I do not like it do not override everything... especially when launching deployment, when there is no stack (I mean in undercloud host, as overcloud nodes should be cleaned up by undercloud).
If there is no stack, the stack will be created when you deploy and
config-download's directory of playbooks will also be recreated. You
shouldn't need to worry about cleaning up the existing config-download
directory. You can, but you don't have to.
https://docs.openstack.org/project-deploy-guide/tripleo-docs/latest/deployme...
John
...
Thank you, will keep updated.
On Mon, 21 Sep 2020 at 19:33, Ruslanas Gžibovskis <ruslanas@lpic.lt> wrote:
...
I have one thought.
stack@undercloudv3 v3]$ cat /usr/share/openstack-tripleo-heat-templates/environments/ceph-ansible/ceph-ansible.yaml
resource_registry:
 OS::TripleO::Services::CephMgr: ../../deployment/ceph-ansible/ceph-mgr.yaml
 OS::TripleO::Services::CephMon: ../../deployment/ceph-ansible/ceph-mon.yaml
 OS::TripleO::Services::CephOSD: ../../deployment/ceph-ansible/ceph-osd.yaml
 OS::TripleO::Services::CephClient: ../../deployment/ceph-ansible/ceph-client.yaml
parameter_defaults:
 # Ensure that if user overrides CephAnsiblePlaybook via some env
 # file, we go back to default when they stop passing their env file.
 CephAnsiblePlaybook: ['default']
CinderEnableIscsiBackend: false
 CinderEnableRbdBackend: true
 CinderBackupBackend: ceph
 NovaEnableRbdBackend: true
 GlanceBackend: rbd
 ## Uncomment below if enabling legacy telemetry
 # GnocchiBackend: rbd
[stack@undercloudv3 v3]$
And my deploy has:
   -e ${_THT}/environments/ceph-ansible/ceph-ansible.yaml \
   -e ${_THT}/environments/ceph-ansible/ceph-rgw.yaml \
   -e ${_THT}/environments/ceph-ansible/ceph-mds.yaml \
   -e ${_THT}/environments/ceph-ansible/ceph-dashboard.yaml \
generally the same files, BUT, they are specified by user, and it "might feel like" the user overwrote default settings?
Also I am thinking on the things you helped me tho find, John.
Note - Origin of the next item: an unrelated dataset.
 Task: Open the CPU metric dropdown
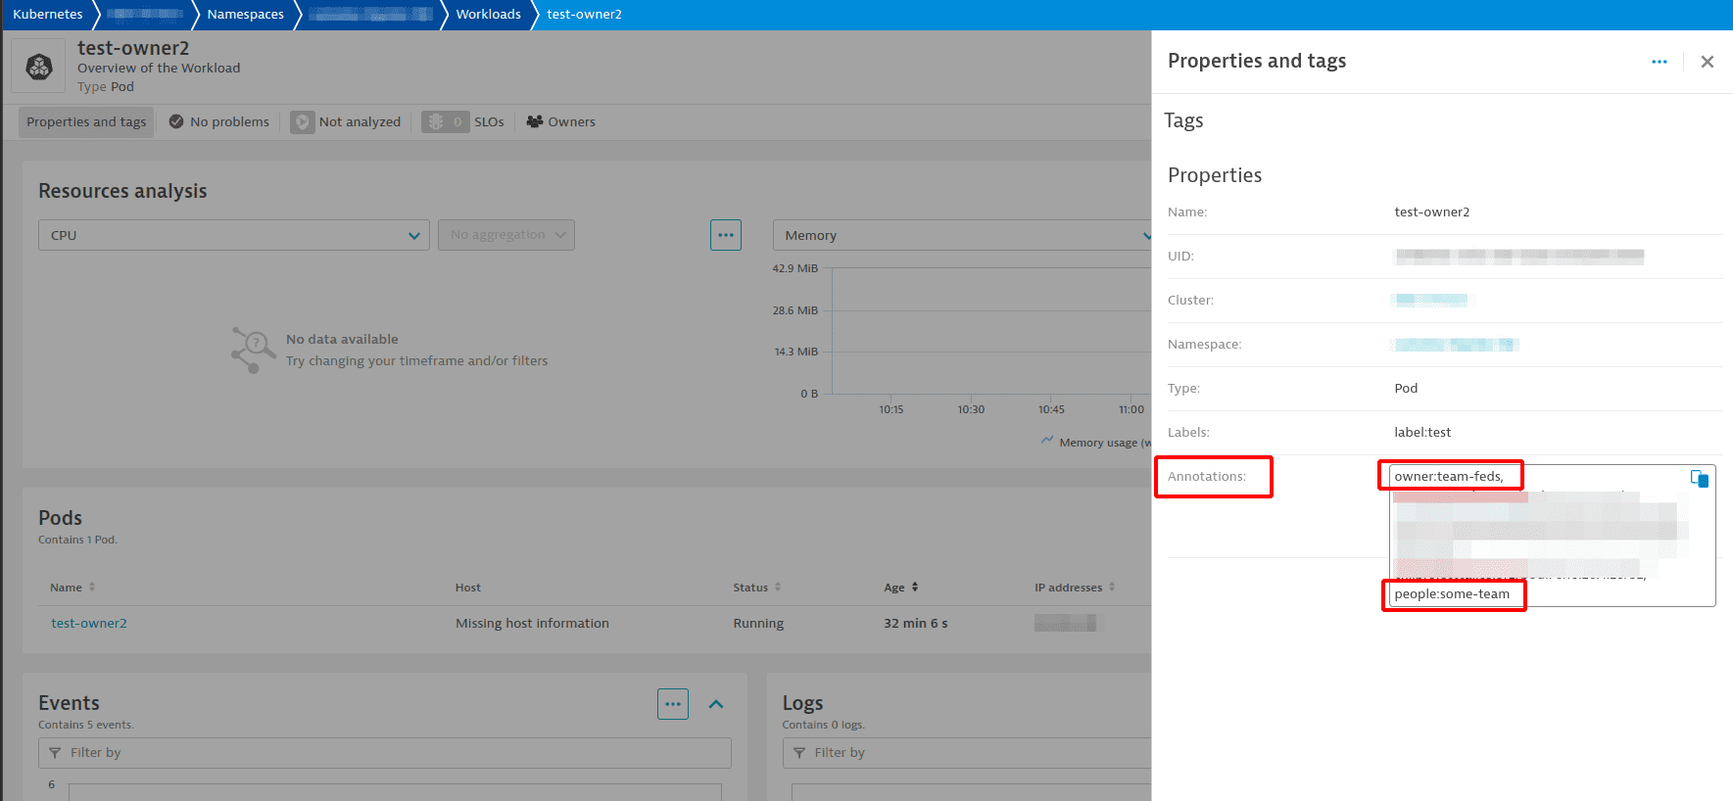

And I recalled, what I have found strange. NFS part.
That it was trying to configure CephNfs... Or it should even I do not have it specified? From the output [1] here is the small part of it:
        "statically imported: /usr/share/ceph-ansible/roles/ceph-nfs/tasks/create_rgw_nfs_user.yml",
        "statically imported: /usr/share/ceph-ansible/roles/ceph-nfs/tasks/ganesha_selinux_fix.yml",
        "statically imported: /usr/share/ceph-ansible/roles/ceph-nfs/tasks/start_nfs.yml",
[1] https://proxy.qwq.lt/ceph-ansible.html
--
Ruslanas Gžibovskis
+370 6030 7030